In some implementations, a coating for an implant can include a passive thromboembolism-resistant coating, such that the coating interacts at the implant surface with proteins and blood components or factors (e.g., platelets, cells, etc.). As will be described elsewhere herein, exemplary, non-limiting implementations of passive thromboembolism-resistant coatings include: poly(vinylidene fluoride co-hexafluoropropylene) (PVDF-HFP), fluorophosphazenes, heparin-polyvinylpyrrolidone-poly(ethylene glycol) (HEP-PVP-PEG), and phosphorylcholine-polyvinylpyrrolidone (PC-PVP).

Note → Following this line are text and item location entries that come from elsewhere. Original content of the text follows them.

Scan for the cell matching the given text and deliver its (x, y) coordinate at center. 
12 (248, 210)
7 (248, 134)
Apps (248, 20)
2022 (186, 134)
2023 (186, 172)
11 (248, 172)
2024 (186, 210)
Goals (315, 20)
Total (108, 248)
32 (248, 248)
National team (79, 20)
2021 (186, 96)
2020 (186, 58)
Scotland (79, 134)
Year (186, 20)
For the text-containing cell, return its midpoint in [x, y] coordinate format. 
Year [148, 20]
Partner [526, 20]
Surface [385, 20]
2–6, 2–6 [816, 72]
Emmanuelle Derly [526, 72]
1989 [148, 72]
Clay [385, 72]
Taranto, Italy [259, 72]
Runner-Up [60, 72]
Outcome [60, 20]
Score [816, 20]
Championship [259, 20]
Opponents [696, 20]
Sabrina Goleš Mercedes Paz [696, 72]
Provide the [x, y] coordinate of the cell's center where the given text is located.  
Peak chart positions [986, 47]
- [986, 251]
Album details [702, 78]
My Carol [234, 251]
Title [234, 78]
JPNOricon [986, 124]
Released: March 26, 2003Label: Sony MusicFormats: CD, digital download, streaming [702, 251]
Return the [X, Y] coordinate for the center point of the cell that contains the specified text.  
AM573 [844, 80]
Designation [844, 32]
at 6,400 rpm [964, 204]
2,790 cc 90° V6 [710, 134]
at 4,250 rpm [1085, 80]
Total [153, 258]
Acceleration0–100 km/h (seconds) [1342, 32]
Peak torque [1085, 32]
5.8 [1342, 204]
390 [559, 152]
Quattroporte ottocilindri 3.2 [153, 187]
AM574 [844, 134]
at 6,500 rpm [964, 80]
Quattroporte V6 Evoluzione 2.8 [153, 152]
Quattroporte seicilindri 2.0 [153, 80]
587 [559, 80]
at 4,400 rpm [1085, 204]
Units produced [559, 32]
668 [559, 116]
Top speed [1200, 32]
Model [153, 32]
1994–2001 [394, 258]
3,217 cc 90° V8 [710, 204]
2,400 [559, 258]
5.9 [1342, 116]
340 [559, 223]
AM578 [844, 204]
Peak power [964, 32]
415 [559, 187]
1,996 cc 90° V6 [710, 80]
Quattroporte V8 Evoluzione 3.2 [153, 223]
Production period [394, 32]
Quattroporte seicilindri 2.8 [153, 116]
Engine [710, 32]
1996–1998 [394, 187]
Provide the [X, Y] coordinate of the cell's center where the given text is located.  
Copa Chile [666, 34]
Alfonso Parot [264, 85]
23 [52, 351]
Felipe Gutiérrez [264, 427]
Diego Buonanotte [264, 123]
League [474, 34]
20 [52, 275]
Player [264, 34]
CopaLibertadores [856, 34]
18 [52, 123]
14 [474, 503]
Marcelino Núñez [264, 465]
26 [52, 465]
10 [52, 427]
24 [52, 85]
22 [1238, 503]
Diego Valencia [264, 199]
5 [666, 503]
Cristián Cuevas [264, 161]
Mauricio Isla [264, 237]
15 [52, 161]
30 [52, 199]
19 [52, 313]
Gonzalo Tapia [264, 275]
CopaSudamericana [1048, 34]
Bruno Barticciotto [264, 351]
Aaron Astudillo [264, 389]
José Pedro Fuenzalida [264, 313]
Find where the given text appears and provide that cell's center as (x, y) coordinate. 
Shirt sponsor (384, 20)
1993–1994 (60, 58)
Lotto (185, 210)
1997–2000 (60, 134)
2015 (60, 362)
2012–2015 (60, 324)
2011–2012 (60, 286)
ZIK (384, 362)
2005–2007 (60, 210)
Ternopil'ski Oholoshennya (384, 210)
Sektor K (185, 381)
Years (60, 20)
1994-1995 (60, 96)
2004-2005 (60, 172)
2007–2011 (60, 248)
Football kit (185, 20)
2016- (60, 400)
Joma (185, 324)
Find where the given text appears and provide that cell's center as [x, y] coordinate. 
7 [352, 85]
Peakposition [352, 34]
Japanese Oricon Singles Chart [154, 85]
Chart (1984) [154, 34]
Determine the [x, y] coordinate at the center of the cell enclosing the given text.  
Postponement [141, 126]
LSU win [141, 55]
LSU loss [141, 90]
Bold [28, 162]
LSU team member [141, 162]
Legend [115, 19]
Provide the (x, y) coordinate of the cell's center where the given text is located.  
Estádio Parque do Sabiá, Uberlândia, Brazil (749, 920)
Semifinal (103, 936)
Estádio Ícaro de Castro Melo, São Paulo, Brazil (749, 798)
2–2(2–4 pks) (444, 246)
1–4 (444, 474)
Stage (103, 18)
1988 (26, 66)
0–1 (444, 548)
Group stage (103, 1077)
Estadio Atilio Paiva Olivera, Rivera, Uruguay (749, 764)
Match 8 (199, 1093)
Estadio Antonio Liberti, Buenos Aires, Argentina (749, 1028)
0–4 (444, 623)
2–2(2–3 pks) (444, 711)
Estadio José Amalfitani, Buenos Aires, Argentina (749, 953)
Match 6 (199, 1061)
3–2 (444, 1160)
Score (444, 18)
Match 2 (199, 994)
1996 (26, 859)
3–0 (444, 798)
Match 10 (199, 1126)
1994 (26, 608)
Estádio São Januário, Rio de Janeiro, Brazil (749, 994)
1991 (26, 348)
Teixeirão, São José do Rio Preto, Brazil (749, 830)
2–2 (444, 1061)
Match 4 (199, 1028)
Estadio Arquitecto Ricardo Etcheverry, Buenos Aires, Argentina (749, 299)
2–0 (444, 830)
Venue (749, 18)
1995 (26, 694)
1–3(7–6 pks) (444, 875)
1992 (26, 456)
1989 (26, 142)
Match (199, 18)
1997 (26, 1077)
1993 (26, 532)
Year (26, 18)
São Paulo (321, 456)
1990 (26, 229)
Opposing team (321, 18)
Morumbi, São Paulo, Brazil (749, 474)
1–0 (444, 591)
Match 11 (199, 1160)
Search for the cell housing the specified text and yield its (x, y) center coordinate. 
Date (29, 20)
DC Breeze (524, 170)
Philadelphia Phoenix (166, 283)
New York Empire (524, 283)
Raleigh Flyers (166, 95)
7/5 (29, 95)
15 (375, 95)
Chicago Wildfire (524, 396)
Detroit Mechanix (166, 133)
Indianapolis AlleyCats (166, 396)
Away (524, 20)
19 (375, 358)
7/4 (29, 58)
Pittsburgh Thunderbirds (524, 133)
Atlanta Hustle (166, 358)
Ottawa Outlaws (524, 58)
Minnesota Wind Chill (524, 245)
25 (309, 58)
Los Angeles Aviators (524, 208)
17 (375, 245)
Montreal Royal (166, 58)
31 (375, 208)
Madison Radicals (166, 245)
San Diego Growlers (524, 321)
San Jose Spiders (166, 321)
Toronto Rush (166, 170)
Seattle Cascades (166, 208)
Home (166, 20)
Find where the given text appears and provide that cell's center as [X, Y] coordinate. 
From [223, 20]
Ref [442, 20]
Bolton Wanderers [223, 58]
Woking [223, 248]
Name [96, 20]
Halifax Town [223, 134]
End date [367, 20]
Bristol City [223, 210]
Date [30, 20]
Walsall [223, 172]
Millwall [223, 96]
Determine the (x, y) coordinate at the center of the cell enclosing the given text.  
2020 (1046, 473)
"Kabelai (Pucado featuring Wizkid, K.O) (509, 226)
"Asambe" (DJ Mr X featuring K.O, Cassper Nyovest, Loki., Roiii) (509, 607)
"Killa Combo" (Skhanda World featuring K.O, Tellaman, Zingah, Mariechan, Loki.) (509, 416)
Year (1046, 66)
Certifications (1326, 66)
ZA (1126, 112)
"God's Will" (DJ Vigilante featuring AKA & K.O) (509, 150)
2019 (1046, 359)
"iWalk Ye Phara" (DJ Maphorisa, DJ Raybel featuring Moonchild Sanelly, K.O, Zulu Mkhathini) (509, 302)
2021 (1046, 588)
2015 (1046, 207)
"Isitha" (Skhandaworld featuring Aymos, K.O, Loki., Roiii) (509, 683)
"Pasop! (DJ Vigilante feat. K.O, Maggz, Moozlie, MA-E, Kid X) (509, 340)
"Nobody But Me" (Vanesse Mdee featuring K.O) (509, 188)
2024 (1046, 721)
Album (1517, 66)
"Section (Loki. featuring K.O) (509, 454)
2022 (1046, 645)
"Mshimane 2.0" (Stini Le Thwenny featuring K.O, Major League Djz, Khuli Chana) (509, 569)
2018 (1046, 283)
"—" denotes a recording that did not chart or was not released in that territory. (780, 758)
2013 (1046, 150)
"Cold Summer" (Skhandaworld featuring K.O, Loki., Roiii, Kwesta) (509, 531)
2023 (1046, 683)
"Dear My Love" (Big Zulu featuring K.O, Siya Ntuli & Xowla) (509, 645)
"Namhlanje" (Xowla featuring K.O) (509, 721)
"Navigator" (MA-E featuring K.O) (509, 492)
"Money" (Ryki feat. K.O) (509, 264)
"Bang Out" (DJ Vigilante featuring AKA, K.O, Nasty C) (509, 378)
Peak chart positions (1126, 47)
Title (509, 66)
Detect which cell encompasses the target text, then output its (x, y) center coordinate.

In some implementations, a coating for an implant can include an active thromboembolism-resistant coating, such that the coating interacts at the implant surface and/or in the near surface region with proteins and blood components or factors (e.g., platelets, cells, etc.). An active thromboembolism-resistant coating can include a locally eluting system and/or a coating configured to capture (e.g., interact or bind with surface receptors) proteins and/or blood components, for example endothelial progenitor cells (EPCs).

In some implementations, the implant coating can reduce peri-procedural risk and/or immediate post-procedural risk during treatment of ICAS. In some implementations, an implant for treating ICAS is configured for insertion into non-basilar anatomy, as shown in. In some implementations, an implant for treating ICAS is configured for insertion into basilar anatomy, as shown in. In some implementations, an implant for treating ICAS is configured to stabilize a plaque, reduce rupture or rupture potential, and/or prevent restenosis. In some implementations, an implant for treating ICAS is configured for use with dual antiplatelet therapy (DAPT) or single antiplatelet therapy (SAPT).

A coating material may be selected from, derived from, partially composed of, or produced from a combination of a number of materials, including but not limited to: fluorinated or perfluorinated polymers (e.g, polyvinylidene fluoride (PVDF) or copolymers thereof, fluorophosphazenes, etc.); plasma-deposited fluorine materials; zwitterionic substances; polyvinylpyrrolidone (PVP); phosphorylcholine (PC); poly(butyl methacrylate) (PBMA); polydimethyl siloxane (PDMS); albumin; glycosaminoglycan (GAG); sulfonated materials; glyme materials; polyethylene glycol (PEG)-based materials; carboxybetaine, sulfobetaine, or methacrylated versions thereof; self-assembled monolayers (e.g., fluorosilanes); heparin or heparin-like molecules or other anticoagulants; direct thrombin inhibitors (e.g., Hirudin, Bivalirudin, Lepirudin, Desirudin, Argatroban, Inogatran, Melagatran, ximelagatran, Dabigatran, etc.); curcumin; thrombomodulin; prostacyclin; DMP 728 (a platelet GPIIb/IIIa antagonist); chitosan or sulfated chitosan; hyaluronic acid; tantalum-doped titanium oxide; oxynitrides, oxide layers, inorganic materials such as diamond-like carbon (DLC) or fluorinated-DLC, and silicon carbide.

In some implementations, a coating comprises primarily heparin. The heparin coating may be created according to the methods described in U.S. Pat. No. 5,529,986, which is herein incorporated by reference in its entirety. Additionally, or alternatively, the heparin coating may be created using a photochemical crosslinker such as benzophenone according to the methods described in U.S. Pat. No. 7,550,444, which is herein incorporated by reference in its entirety. For example, a heparin coating may be applied to a polyvinylidene fluoride-co-hexafluoropropylene (PVDF-HFP) surface. The PVDF-HFP surface may be on a drug-eluting stent, for example, such that the heparin is applied over or under the PVDF-HFP surface. For example, polyethylene imine (PEI) is adsorbed from a solution (either from pure PEI or PEI diluted in water, methanol, ethanol or chloroform) onto the PVDF coating. A macromolecular complex of heparin with polylysine is formulated and applied to the PEI layer, as described in U.S. Pat. No. 5,529,986, which is herein incorporated by reference in its entirety. Chemisorption occurs and binds the heparin to the surface through one or more or a plurality of ionic interactions.